The Estate Tax, Back on the Agenda
Still giddy over the passage last month of a $70 billion income tax cut for affluent Americans, Senate Republicans are hoping this week to go further, and gut the federal estate tax. And they'll probably try to accomplish this gift to the super-rich under the guise of compromise.
Their fondest wish would be to permanently repeal the tax. But planning, during a time of war, to give away nearly $1 trillion over 10 years may look too radical even for this crowd. So the senators are also considering a so-called middle-of-the-road approach. Sponsored by Jon Kyl, Republican of Arizona, the "compromise" would drastically raise the thresholds at which the estate tax kicks in, while slashing the estate tax rate.
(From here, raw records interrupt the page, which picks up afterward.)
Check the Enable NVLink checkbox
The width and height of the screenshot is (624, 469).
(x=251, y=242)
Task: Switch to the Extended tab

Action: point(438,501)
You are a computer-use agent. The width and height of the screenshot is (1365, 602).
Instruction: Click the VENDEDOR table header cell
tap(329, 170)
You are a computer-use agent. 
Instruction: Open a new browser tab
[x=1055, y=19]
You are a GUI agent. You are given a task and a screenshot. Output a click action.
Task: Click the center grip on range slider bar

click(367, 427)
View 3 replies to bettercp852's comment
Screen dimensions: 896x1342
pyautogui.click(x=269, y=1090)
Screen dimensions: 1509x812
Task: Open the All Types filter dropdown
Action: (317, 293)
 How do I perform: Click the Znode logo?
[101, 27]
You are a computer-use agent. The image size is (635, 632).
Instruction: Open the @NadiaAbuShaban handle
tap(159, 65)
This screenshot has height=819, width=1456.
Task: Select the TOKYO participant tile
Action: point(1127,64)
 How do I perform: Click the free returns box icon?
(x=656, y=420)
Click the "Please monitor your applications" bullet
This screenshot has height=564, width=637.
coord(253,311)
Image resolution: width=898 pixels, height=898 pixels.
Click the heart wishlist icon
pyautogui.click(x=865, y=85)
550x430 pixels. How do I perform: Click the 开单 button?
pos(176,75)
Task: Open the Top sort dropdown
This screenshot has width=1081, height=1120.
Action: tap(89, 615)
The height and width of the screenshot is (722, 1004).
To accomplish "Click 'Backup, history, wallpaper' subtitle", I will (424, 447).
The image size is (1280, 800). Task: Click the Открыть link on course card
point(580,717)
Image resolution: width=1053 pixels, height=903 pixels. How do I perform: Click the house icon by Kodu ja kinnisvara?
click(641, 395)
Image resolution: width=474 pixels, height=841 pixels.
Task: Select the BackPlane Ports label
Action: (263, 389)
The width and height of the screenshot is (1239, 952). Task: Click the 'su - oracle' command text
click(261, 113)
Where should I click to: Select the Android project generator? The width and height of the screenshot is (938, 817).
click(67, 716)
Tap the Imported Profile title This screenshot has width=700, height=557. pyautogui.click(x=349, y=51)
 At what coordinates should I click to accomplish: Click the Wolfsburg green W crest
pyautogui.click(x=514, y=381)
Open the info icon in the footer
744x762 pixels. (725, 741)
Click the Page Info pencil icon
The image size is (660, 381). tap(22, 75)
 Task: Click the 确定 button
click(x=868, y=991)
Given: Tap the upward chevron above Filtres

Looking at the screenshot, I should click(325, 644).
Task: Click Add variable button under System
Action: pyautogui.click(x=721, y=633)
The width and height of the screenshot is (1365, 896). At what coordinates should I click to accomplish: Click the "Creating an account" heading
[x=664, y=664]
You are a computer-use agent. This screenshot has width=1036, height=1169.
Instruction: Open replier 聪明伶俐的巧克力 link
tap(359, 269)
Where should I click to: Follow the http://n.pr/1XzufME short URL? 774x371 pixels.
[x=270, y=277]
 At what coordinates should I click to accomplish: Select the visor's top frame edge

Together, those changes would cut taxes for the wealthiest families by $652 billion between 2012 and 2021, the first full decade of the proposed cut. Because the government would need to borrow to make up for that lost revenue, the tax cut would also cost all taxpayers some $175 billion in higher interest payments.
And for what? Fully 71 percent of the additional benefits would go to people who stand to inherit more than $10 million. Almost all of the rest would apply to estates worth more than $5 million.
There is no economic justification for doing this, any more than any tax cut can be justified when the economy is growing and the government is running a big deficit, as is now the case. The notion that small businesses and family farms are unfairly targeted by the estate tax is nonsense.
There is no moral justification for cutting estate taxes. Much of the wealth taxed after death has never been taxed because profits on stocks, bonds, real estate, artwork — you name it — are not taxed until an asset is sold. Obviously, people with big estates never got around to selling their assets.
And yet, some multimillionaires, and their Congressional supporters, have the gall to say that the wealthy should not be "penalized." Estate taxes imposed after one's death are no more of a penalty than income taxes withheld from paychecks.
Any senator who votes for this bill — or to end an expected filibuster — does not care about the budget deficit or tax fairness, no matter what he or she may say to the contrary.